Reproduce word for word every line from the one containing "Click the Jina logo in header" to the final line of the data below; omit the pictures.

══════════════════════════════

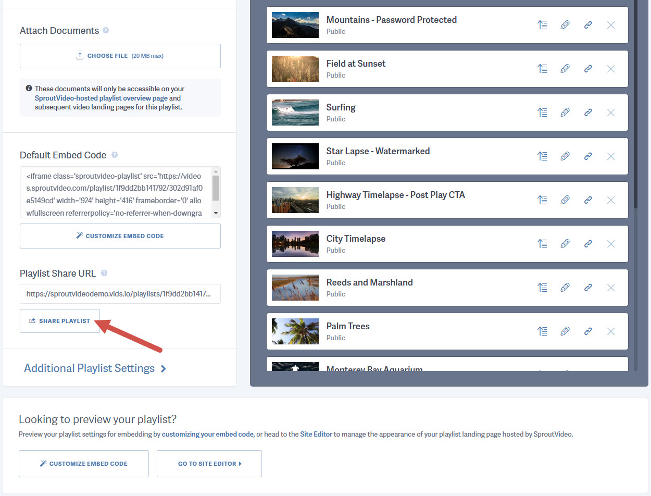Click Customize Embed Code under embed box
The height and width of the screenshot is (496, 651).
(x=120, y=236)
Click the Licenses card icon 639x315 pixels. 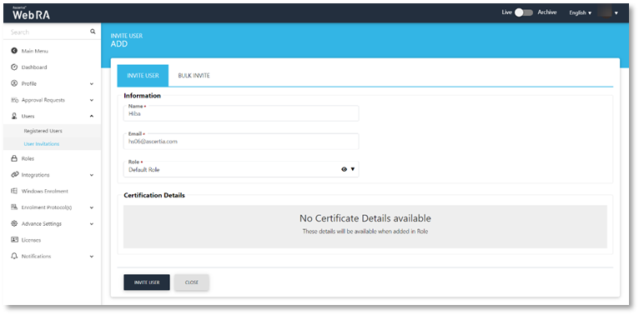(14, 240)
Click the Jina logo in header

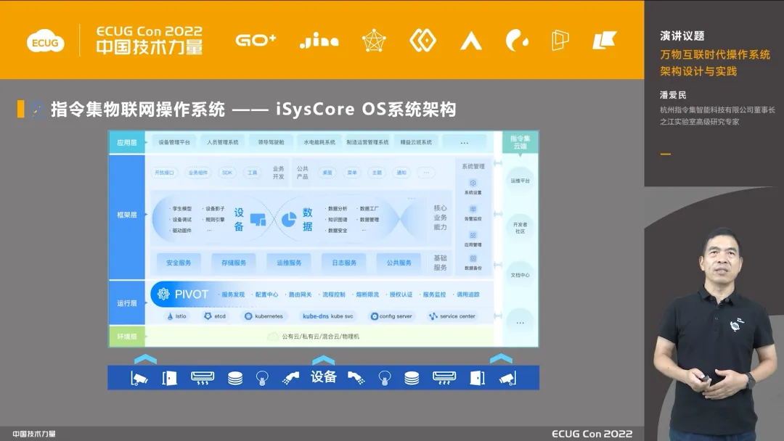(319, 41)
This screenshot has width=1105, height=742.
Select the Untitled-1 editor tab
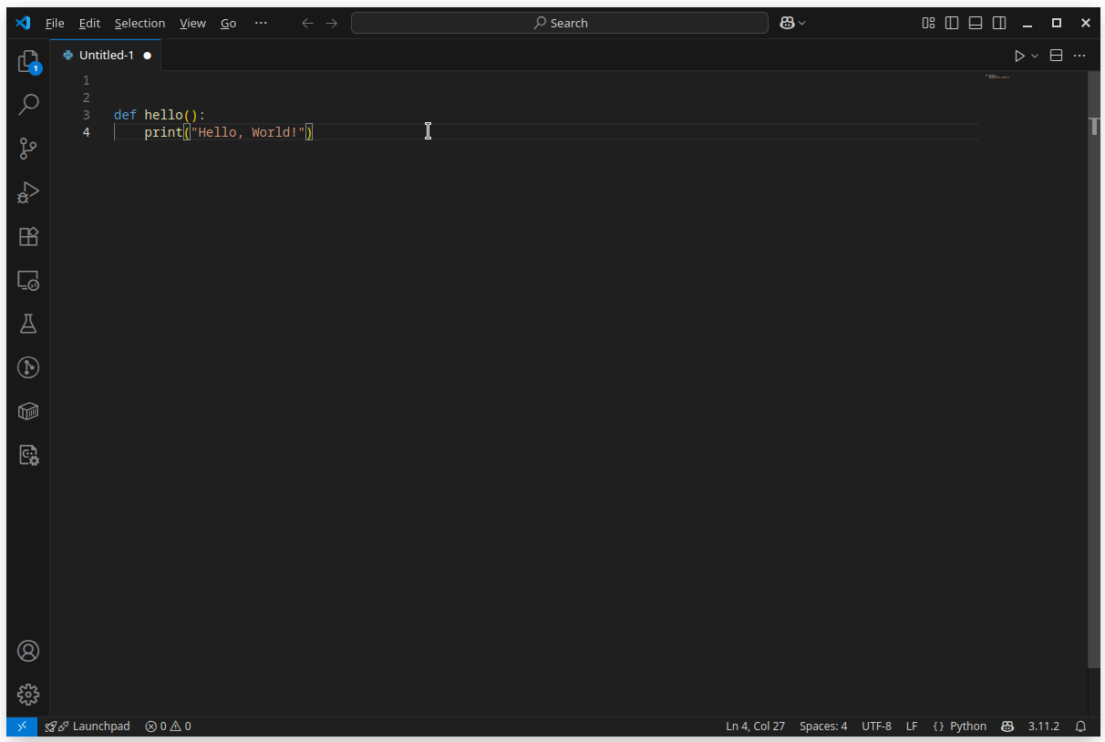click(x=106, y=56)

══════════════════════════════

Written solution:
Click the Jina logo in header

(319, 41)
This screenshot has width=1105, height=742.
Select the Untitled-1 editor tab
click(x=106, y=56)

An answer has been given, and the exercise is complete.